I am curious how GULP calculates the dynamical matrix for phonon calculations? Does it use finite differences (direct method)? I tried looking in the documentation for this, but only found the definition of the dynamical matrix and that GULP uses ALAMODE for the third order force constants.

Hi Ethan,
The details of how the dynamical matrix is calculated are given in the manual & papers about GULP. In short, the matrix is computed analytically for most potential functions. Finite differences can be used (at gamma only) for debugging and checking, but otherwise you would only use this if analytic second derivatives are not available.
Regards
Julian

Maybe a naive question, I’m still trying to wrap my head around anharmonic IFCs, but why are 3rd and 4th order force constants not calculated analytically? Like why use ALAMODE which fits the force constants for 3rd order?

Writing down 3rd and 4th derivatives is straight forward for a 2 atom system & so it might seem simple enough. However, when you have an N-particle system and a many-body formalism this is not at all straight forward since you end up with a 3 or 4 dimensional matrix and a lot of book keeping to do! I’d recommend trying it yourself and you’ll soon be convinced that it’s not as easy as it might sound. You might also blow the memory of your computer trying to store the fourth derivative tensor.
It should be noted that GULP does compute analytic third derivatives for a range of models (such as ionic force fields) so that you can do analytic free energy minimisation within the quasiharmonic approximation. However, the third derivatives are used on the fly to avoid the storage problem and not printed out (which would be ugly).
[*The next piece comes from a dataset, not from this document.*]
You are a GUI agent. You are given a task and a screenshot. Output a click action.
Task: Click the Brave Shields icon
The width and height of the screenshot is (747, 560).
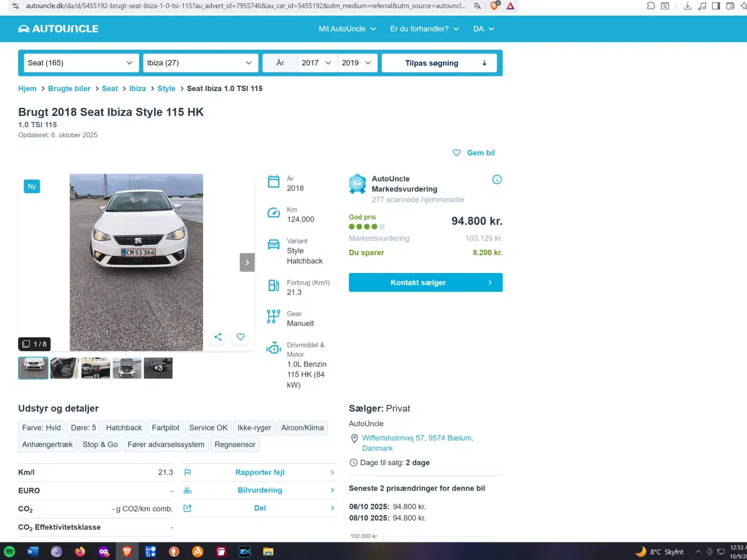coord(494,6)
Coupling to ALAMODE provides a convenient way of getting the thermal transport properties that is much easier than coding everything within GULP, but this could be done given a large investment of someone’s time.

Makes sense. I have already crashed my cluster a few times running out of memory for 3rd order.
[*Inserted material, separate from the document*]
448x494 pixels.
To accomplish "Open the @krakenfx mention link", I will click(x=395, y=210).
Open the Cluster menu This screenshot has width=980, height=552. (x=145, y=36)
I do have the impression if you have automatically differentiable code it would not matter the form of your energy potential. This would give exact derivatives regardless of the functions complexity. It is something I am looking into.

One distinction I am trying to understand though is: Would true (exact) derivatives of the energy actually re-construct the total system energy or is it only through fitting to data that you can attain an accurate re-construction.

I agree that automatic differentiation might be a useful tool to make higher level derivatives manageable. We’re also looking at JAX-MD within the group for some purposes. How well it will handle a general complex manybody force field, we’ll see…

The exact derivatives should always be more faithful to the energy surface than fitted data, with the possible exception of a very noisy, discontinuous surface where fitting might smooth out the underlying useful surface.